_PROBLEMS AND TASKS_.
A: Rewrite the stretch of the PCI hotplug note from "I think the" through "match the PCI_SLOT(dev->devfn)", renaming "per_func_slot" to "per_fn_slot".
B: In the PCI hotplug note, which structure is proposed to also hold a per_func_slot flag?
C: Pick up the PCI hotplug note where it stops and carry it on.

_EXTRACT_.
I think the way this works is a bit odd. Due to the order of setting
the flag pci_create_slot() in pci_hp_register() tries to match using
the wrong per_func_slot == 0. This doesn't really cause mismatches
though because the slot->number won't match the PCI_SLOT(dev->devfn)
except for the slot->number 0 where it is fine. 

One way to improve(?) on this is to have a per_func_slot flag also in
the struct hotplug_slot and then copy it over into the newly created
struct pci_slot. But then we have this flag twice. Or maybe this really
should be an argument to pci_create_slot()?

_RECORDS SHOWN_.
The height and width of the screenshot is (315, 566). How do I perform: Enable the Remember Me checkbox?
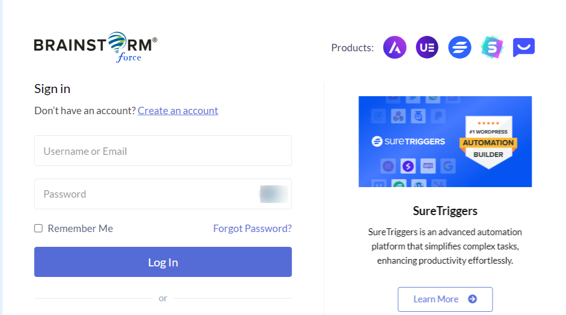pos(38,228)
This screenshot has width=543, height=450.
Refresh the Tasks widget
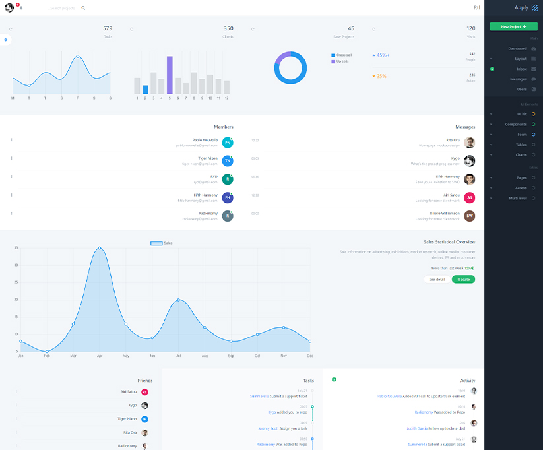(x=11, y=29)
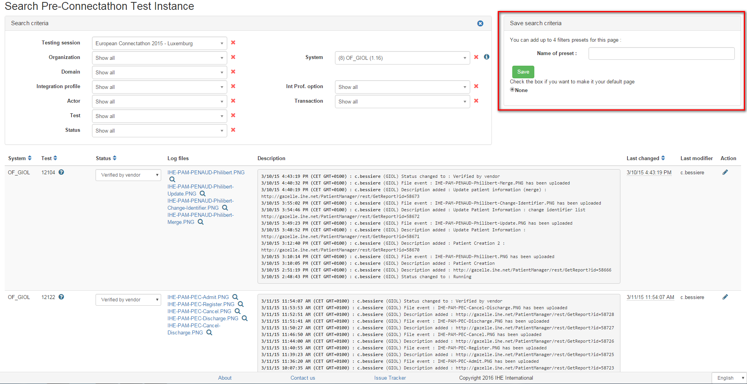This screenshot has height=384, width=747.
Task: Clear the Testing session filter with red X
Action: (x=233, y=42)
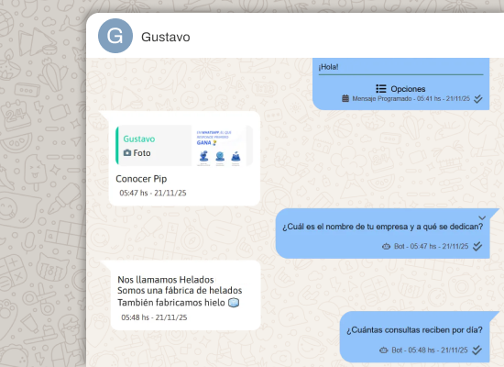Click the 05:48 hs - 21/11/25 timestamp

[x=154, y=317]
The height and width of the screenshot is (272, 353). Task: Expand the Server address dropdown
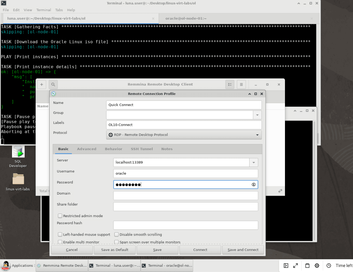click(x=253, y=162)
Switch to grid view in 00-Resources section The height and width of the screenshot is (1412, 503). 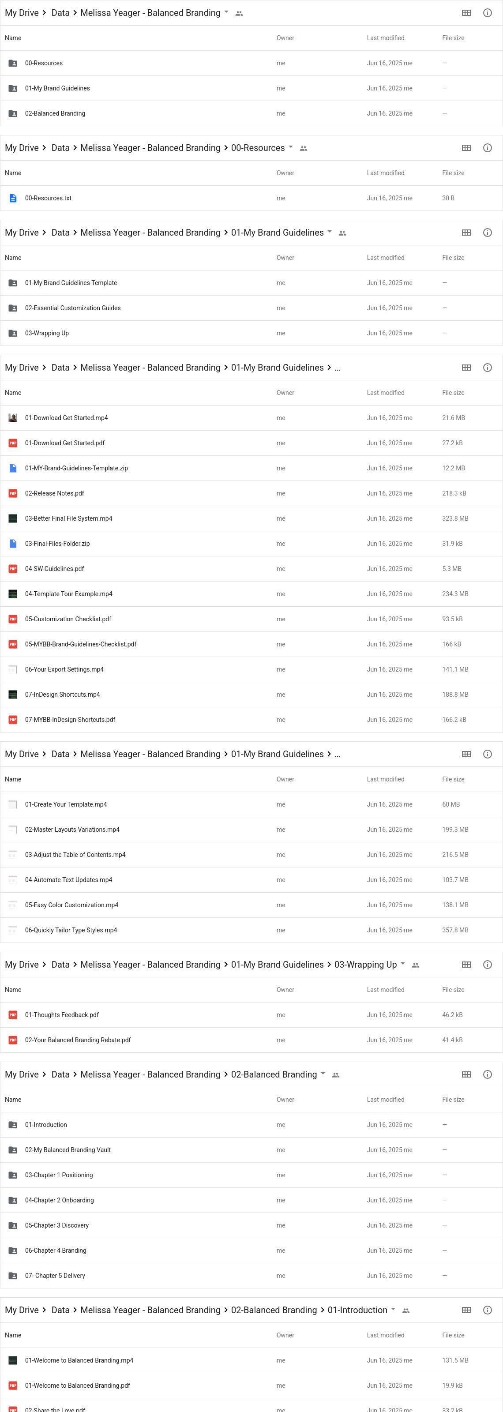pos(466,148)
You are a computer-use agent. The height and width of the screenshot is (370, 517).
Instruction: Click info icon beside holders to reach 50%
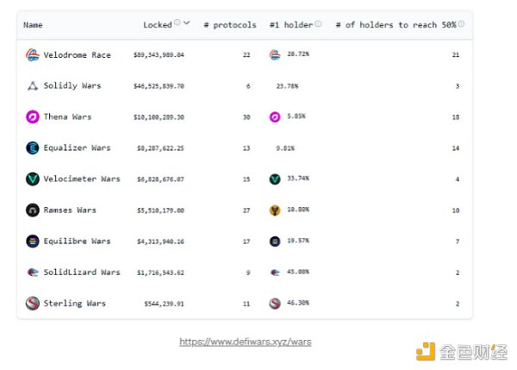pos(462,24)
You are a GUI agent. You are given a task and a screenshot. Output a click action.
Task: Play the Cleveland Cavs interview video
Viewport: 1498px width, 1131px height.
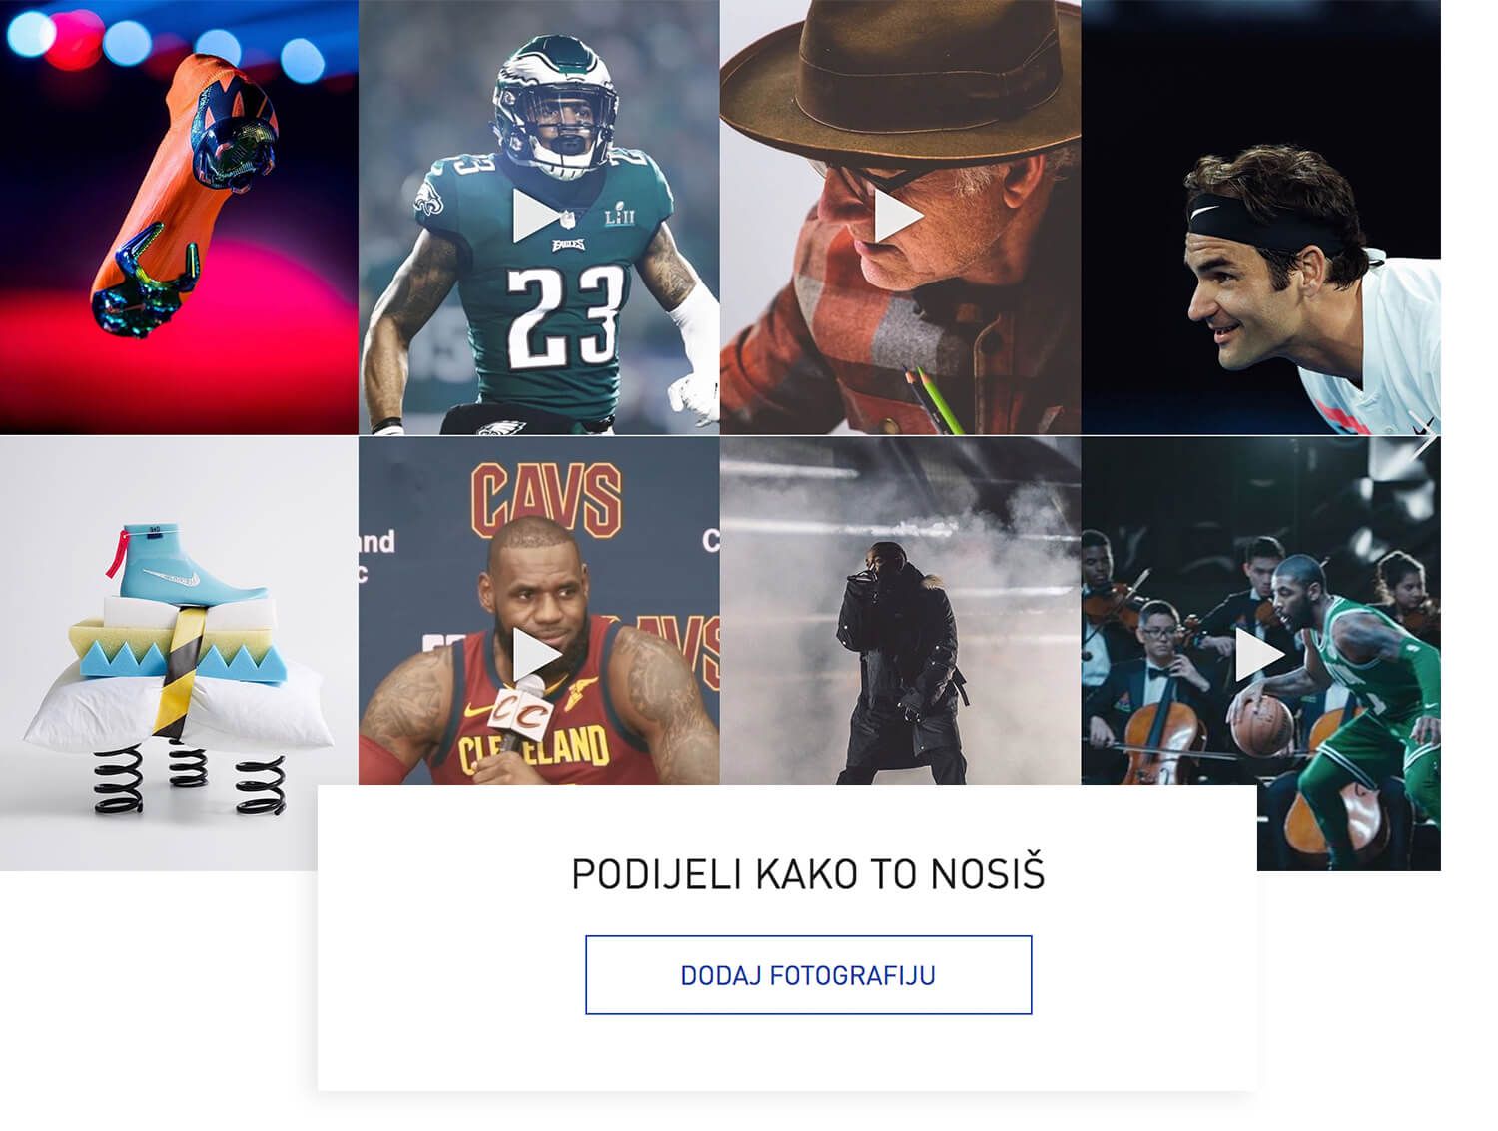tap(537, 656)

_RESULTS OF THE TASKS_.
A:
I think the way this works is a bit odd. Due to the order of setting
the flag pci_create_slot() in pci_hp_register() tries to match using
the wrong per_fn_slot == 0. This doesn't really cause mismatches
though because the slot->number won't match the PCI_SLOT(dev->devfn)

B: The struct hotplug_slot.

C:
Re: [PATCH v1 1/3] PCI: Allow per function PCI slots
Posted by Farhan Ali 3 months, 2 weeks ago
On 10/21/2025 5:49 AM, Niklas Schnelle wrote:
> On Mon, 2025-10-20 at 12:01 -0700, Farhan Ali wrote:
>> On s390 systems, which use a machine level hypervisor, PCI devices are
>> always accessed through a form of PCI pass-through which fundamentally
>> operates on a per PCI function granularity. This is also reflected in the
>> s390 PCI hotplug driver which creates hotplug slots for individual PCI
>> functions. Its reset_slot() function, which is a wrapper for
>> zpci_hot_reset_device(), thus also resets individual functions.
>>
>> Currently, the kernel's PCI_SLOT() macro assigns the same pci_slot object
>> to multifunction devices. This approach worked fine on s390 systems that
>> only exposed virtual functions as individual PCI domains to the operating
>> system.  Since commit 44510d6fa0c0 ("s390/pci: Handling multifunctions")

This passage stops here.